也許是在飛機上睡得太久,安陸離還是沒什麼困意,鎖好了門,去旁邊的大學轉了轉,母校沒多大變化,不過是綠化里多了幾尊雕像,底座上寫著xx屆畢業生敬贈母校。
安陸離把陌生的雕像看了一遍,一共多出來了四個,哦,她確實畢業四年了。
那個小姑娘,應該也畢業一年了。安陸離對比了一下,小姑娘那一屆捐的雕像可真醜。
不知不覺天已經黑了,她不經意間竟然轉到了校門口的小旅館前。
她是在這裡撿到的小姑娘,瘦瘦小小的姑娘被舍友排擠,大晚上無處可去,猶豫著要不要在這裡過一夜的時候,安陸離剛好路過。
小姑娘比安陸離矮了將近半個頭,安陸離也沒問她為什麼大晚上在外頭,只是接過她的行李箱。粉色的行李箱,粉色的T恤,連手機殼也是粉嫩嫩的,果真是個小姑娘。
安陸離漫不經心地一手拖著行李箱,帶她到了自己住的地方。見小姑娘跟在她身後,不由得勾了勾嘴角,「真不怕我把你賣了。」
安陸離進門了,小姑娘還在門口站著,小臉上寫滿了侷促,真是個可愛的小姑娘。
安陸離看著小旅館昏暗的燈光,自嘲地笑了笑,踩著高跟鞋離開了這裡。她打車去了一處酒吧,再次回國,沒有了國外的緊張,她的心裡空蕩蕩的。
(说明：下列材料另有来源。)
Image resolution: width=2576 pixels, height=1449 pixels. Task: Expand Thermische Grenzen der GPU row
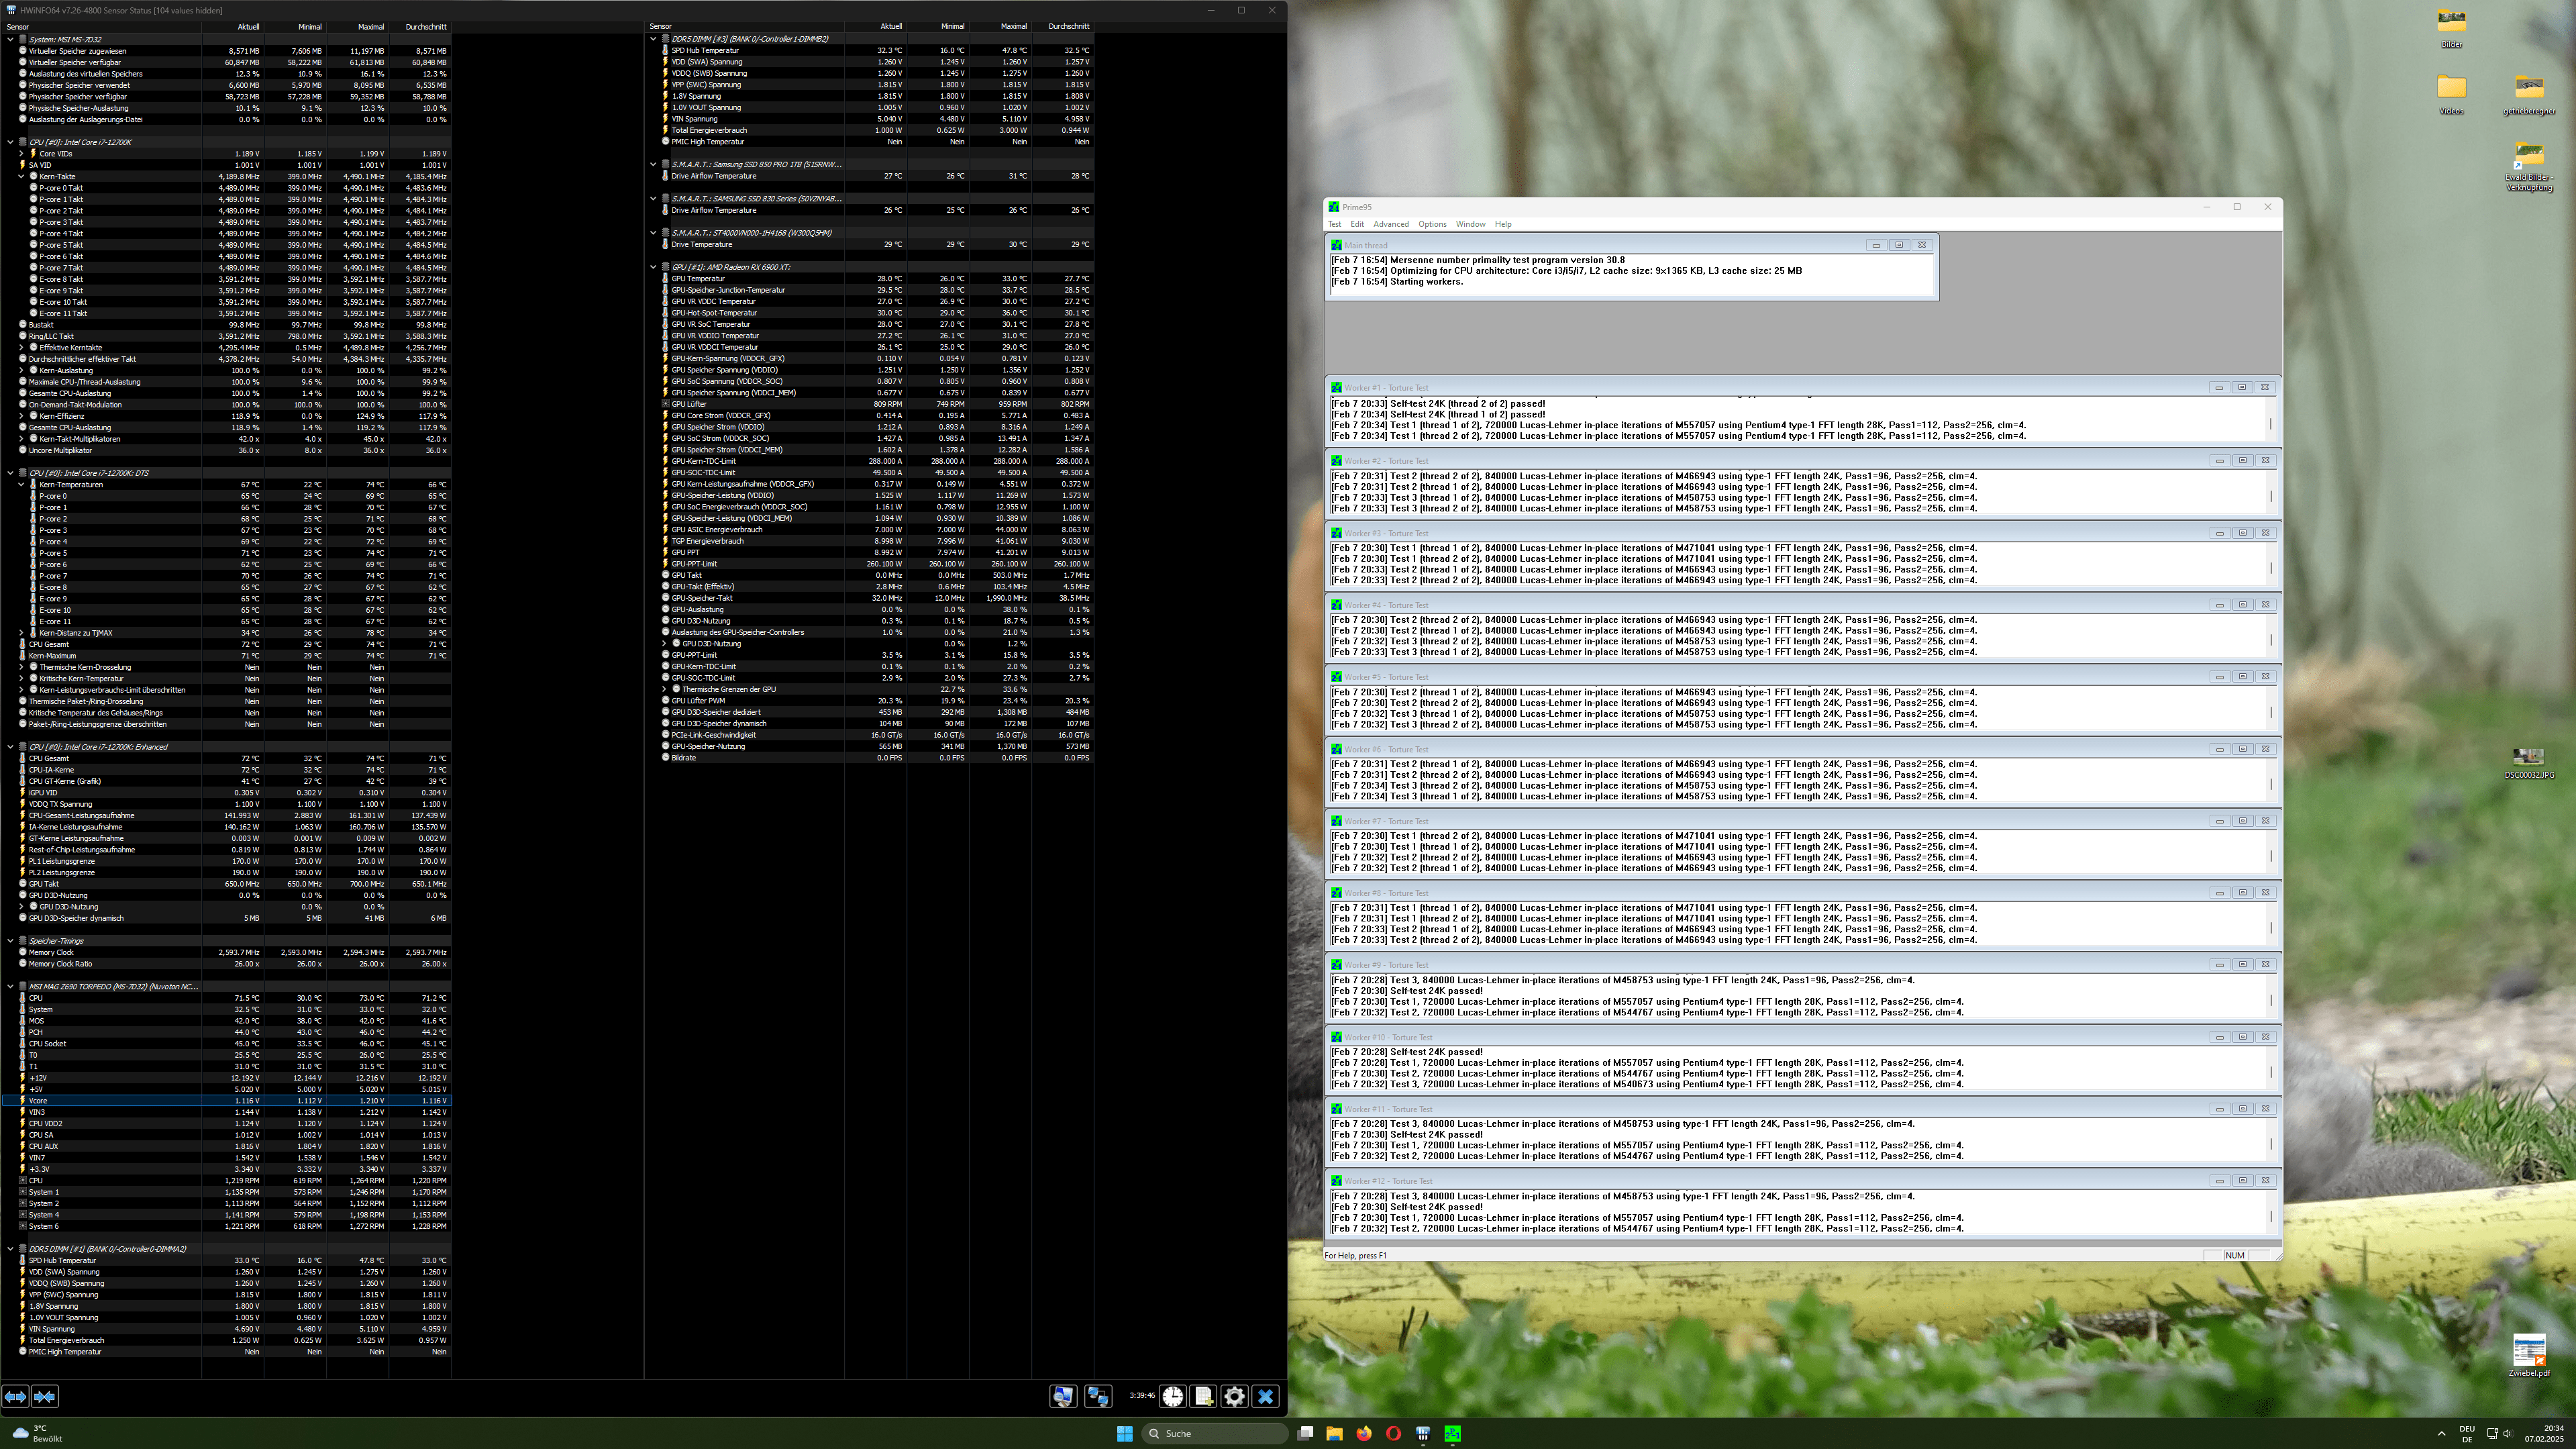tap(664, 689)
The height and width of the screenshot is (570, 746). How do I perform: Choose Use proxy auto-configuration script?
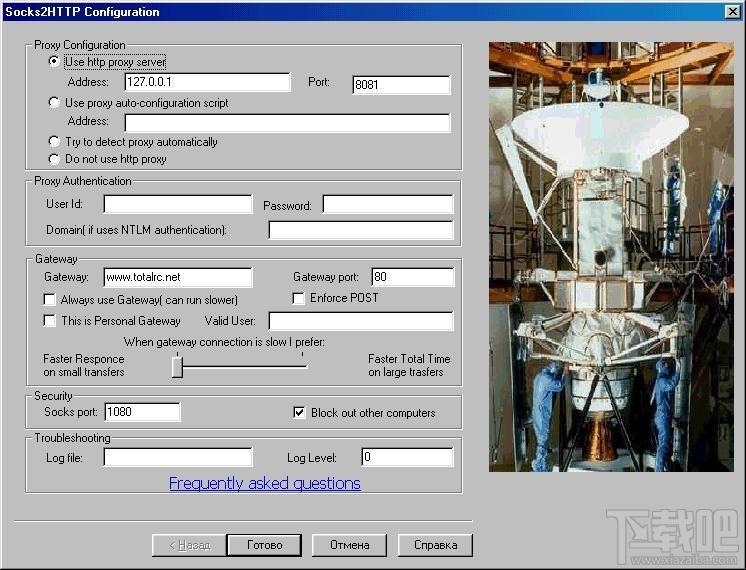tap(54, 102)
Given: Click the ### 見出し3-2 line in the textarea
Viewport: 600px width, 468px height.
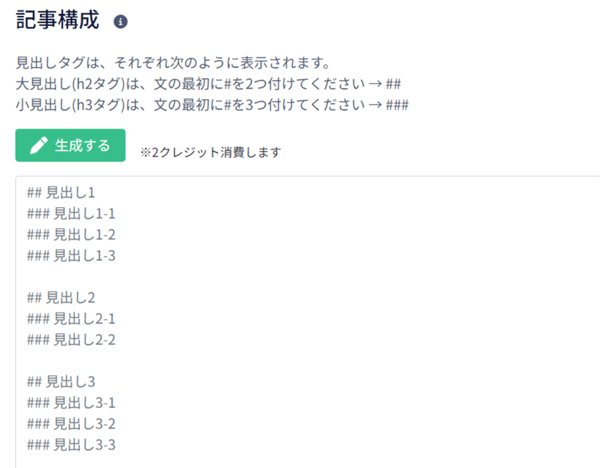Looking at the screenshot, I should coord(71,424).
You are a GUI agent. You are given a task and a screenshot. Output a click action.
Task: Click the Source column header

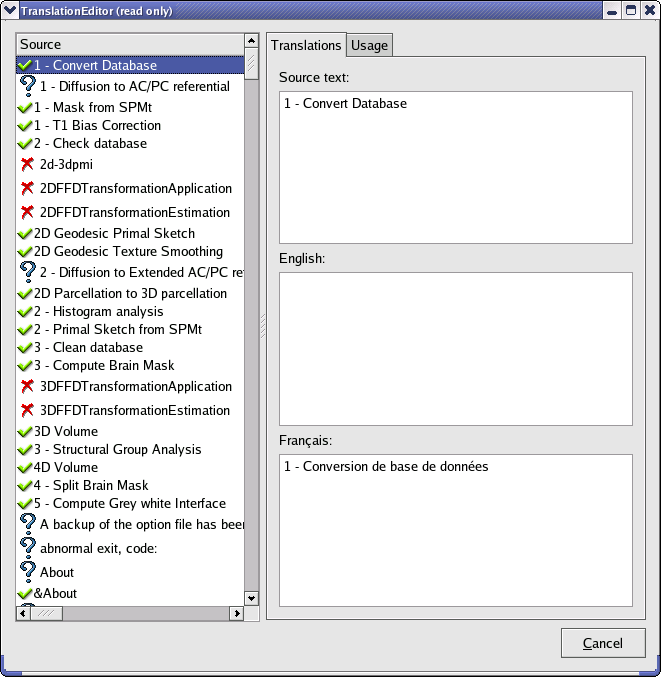tap(130, 44)
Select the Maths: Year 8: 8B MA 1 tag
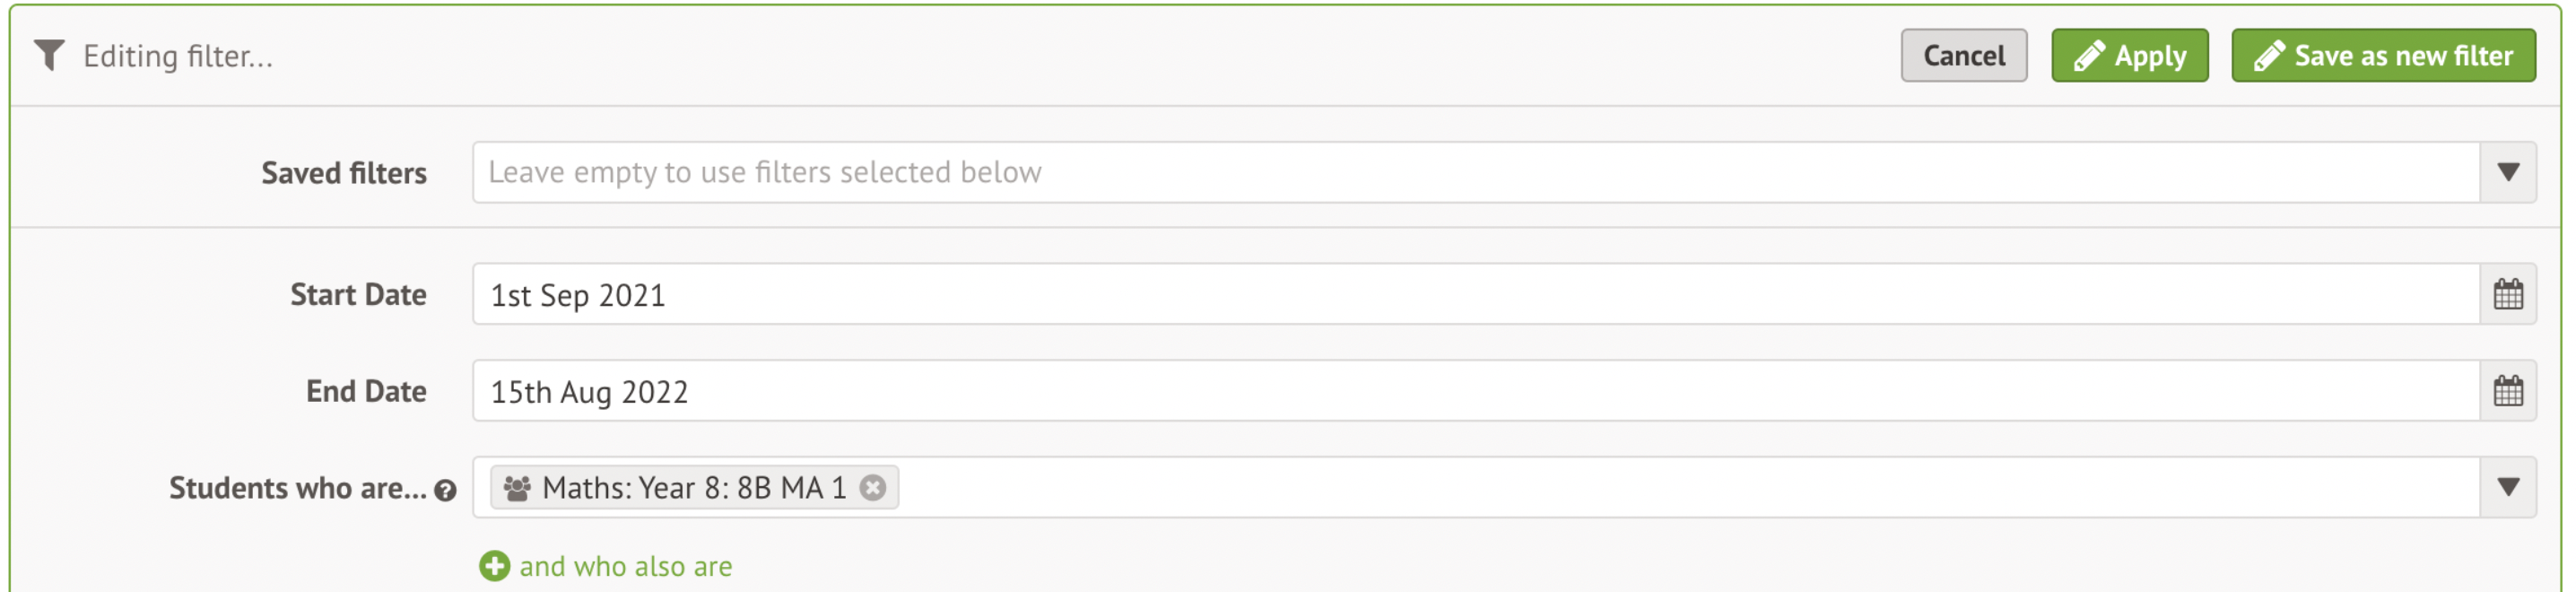The width and height of the screenshot is (2576, 592). pos(693,488)
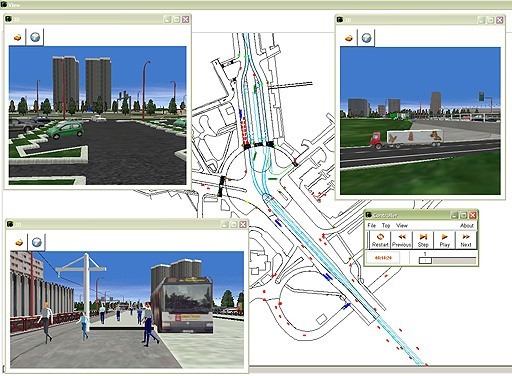This screenshot has width=512, height=376.
Task: Click the globe icon in bottom-left 3D window
Action: click(37, 242)
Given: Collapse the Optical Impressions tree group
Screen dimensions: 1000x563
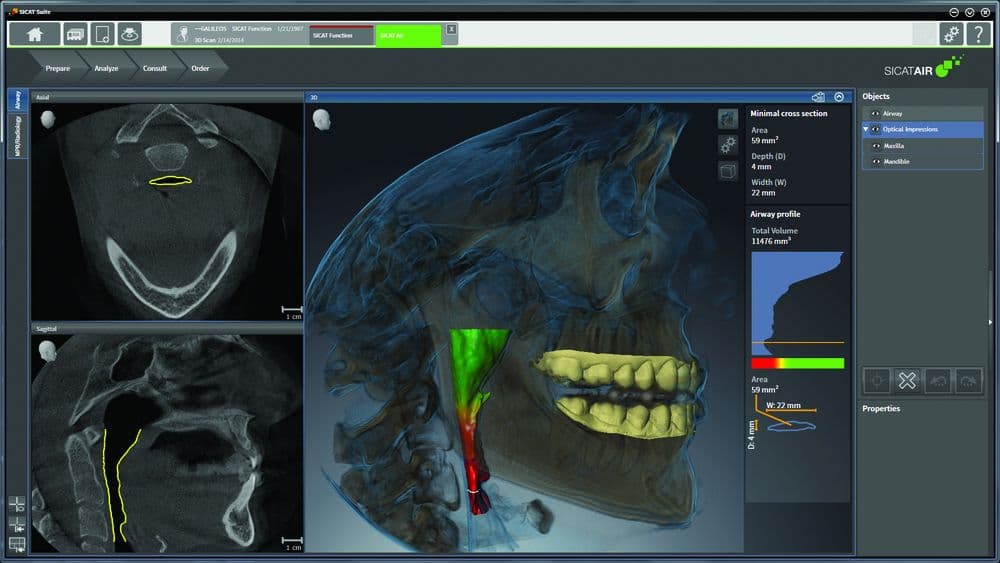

她不想去les吧,便指了一處比較熱鬧的酒吧,裡面男男女女都有。她的領口有些低,鎖骨下方的紋身若隱若現,卻讓人瞧不出到底紋的什麼。計程車司機時不時的透過後視鏡偷瞄她漏出的鎖骨,她眯了眯眼睛,卻也懶得為了這種事與人爭執,最終把頭轉向窗外。
酒吧很吵,安陸離並不喜歡這樣吵鬧的地方,儘管她美艷的外表總是給人一種夜店老手的感覺。
隨意點了杯酒,調酒師推到她面前時,她才發現是自己最不喜歡的瑪格麗特。她拿著酒杯開始閒逛,杯口的鹽粒掉到她的鞋尖也懶得擦拭。
身材高挑的她踩著八厘米的高跟鞋,在人群中十分醒目,不過冷艷的氣質讓不少男人望而卻步,也給她省下了不少麻煩。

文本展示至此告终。